MikeInFlorida wrote:
Cece wrote:He mentioned this here too.
Thank you for pointing that out. I thought I had given away the surprise ending.
I will admit that, after you revealed yourself, I went back to reread your earlier post to Dr. Sclafani about your wife's fatigue and balance improvements. That's the stuff we don't always hear about at the end of one of Dr. Sclafani's cases. He opens the veins as best he can but after that it's out of his hands. There has to be something that will predict improvements but they haven't found it yet that I know of.
Cece wrote:At the least, this case gave Dr. Sclafani a workout. And we like to see him challenged. :)
My wife has always been an overachiever. Even with diseases.
:lol:
Cece wrote:Dr. Sclafani, would the 'puff' of contrast out to the side be the contrast refluxing into the subclavian?
I feel free to comment here, since I am in the dark on what this picture means. I think I agree with you, Cece, that this is the subclavian... it looks like the correct geography. But why would it reflux in that direction? The innominate must have an opening (even with a stenosis), or the IJV could not have been accessed. If there is an opening, there should be flow. If there is flow, the contrast should be pushed into the SVC.

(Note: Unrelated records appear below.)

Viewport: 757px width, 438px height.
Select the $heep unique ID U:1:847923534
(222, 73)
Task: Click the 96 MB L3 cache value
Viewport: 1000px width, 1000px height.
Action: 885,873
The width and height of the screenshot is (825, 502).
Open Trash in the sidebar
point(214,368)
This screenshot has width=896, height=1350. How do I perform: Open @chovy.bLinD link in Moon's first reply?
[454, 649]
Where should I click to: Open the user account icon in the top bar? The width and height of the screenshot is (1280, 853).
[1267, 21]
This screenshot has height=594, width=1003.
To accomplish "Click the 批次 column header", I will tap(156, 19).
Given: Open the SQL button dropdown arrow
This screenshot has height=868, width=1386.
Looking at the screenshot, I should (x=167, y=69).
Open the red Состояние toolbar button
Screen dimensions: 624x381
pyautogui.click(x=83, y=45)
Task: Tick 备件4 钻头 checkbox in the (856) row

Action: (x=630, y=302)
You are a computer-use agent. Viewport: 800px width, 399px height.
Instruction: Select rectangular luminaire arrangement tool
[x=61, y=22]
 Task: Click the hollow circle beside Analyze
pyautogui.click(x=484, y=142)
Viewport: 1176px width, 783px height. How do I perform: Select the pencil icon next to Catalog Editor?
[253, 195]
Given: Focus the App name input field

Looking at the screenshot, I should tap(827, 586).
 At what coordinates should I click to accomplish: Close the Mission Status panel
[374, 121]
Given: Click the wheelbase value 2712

My thought now is that the stenosis in the innominate is causing the flow entering from the jugular to reflux back into the subclavian. Thus the puff. The flow from the jugular is looking for another way out when it hits the innominate stenosis. It does not have to be a full occlusion, only a partial one, to cause reflux.

If the flow from the subclavian were stronger, it might prevent reflux in this direction, but the subclavian has a stenosis of its own.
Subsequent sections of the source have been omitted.